▸ **Requirement**
Leave the pictures out, and repeat exactly every line from the one with "Task: Open the three-dot more options menu" through the end of the data below.

▸ **Material for this exercise**
▽
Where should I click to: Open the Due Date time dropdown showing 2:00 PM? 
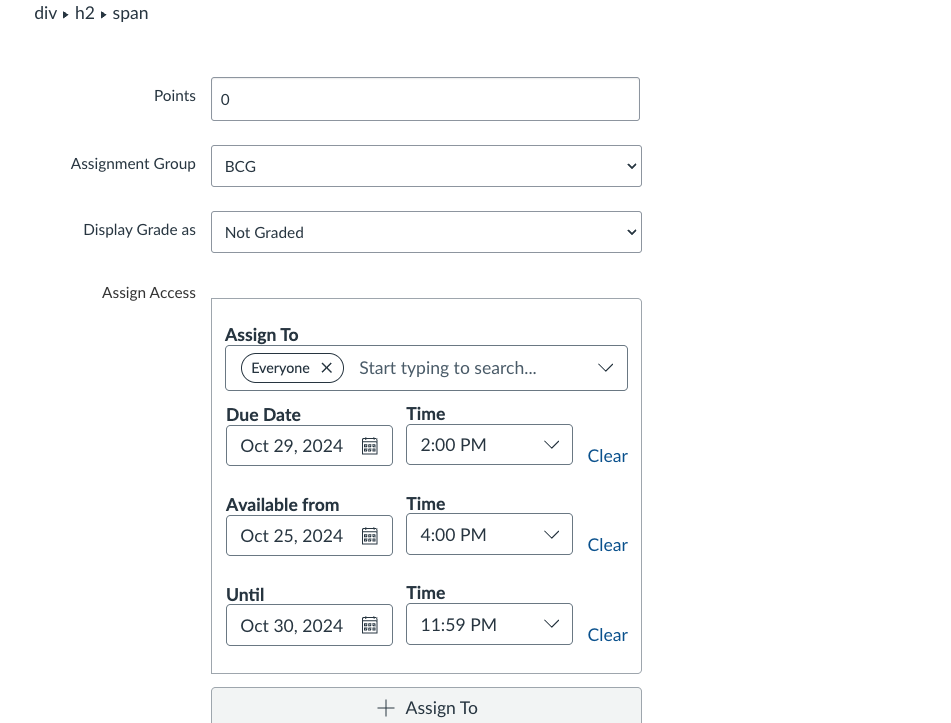coord(489,445)
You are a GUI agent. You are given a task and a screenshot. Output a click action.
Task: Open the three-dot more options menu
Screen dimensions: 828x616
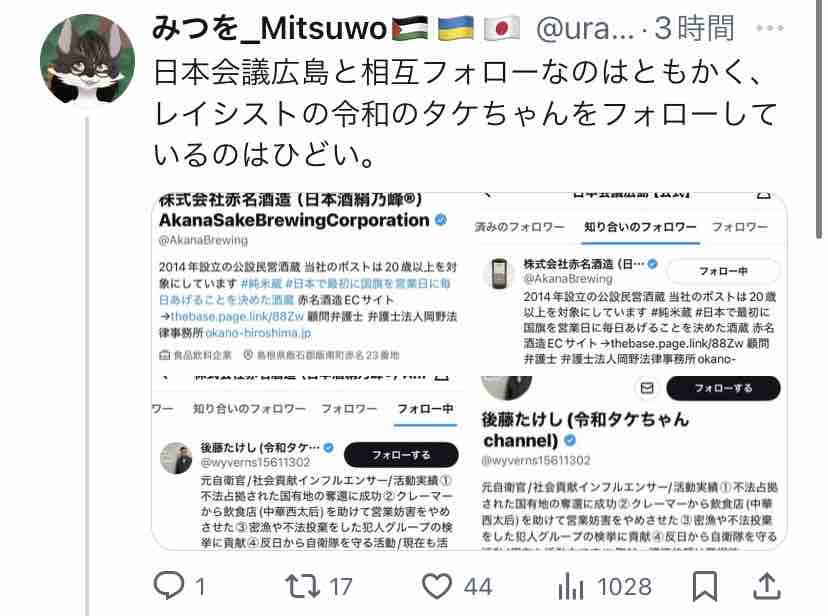point(769,28)
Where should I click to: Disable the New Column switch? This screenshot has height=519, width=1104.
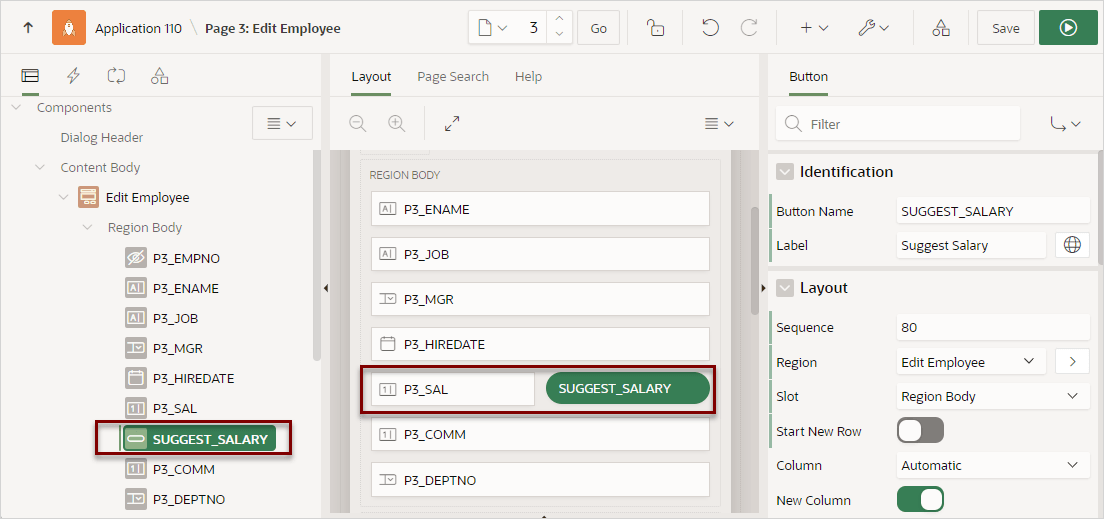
△
▸ **Exercise output**
Task: Open the three-dot more options menu
Screen dimensions: 828x616
point(769,28)
Where should I click to: Disable the New Column switch? This screenshot has height=519, width=1104.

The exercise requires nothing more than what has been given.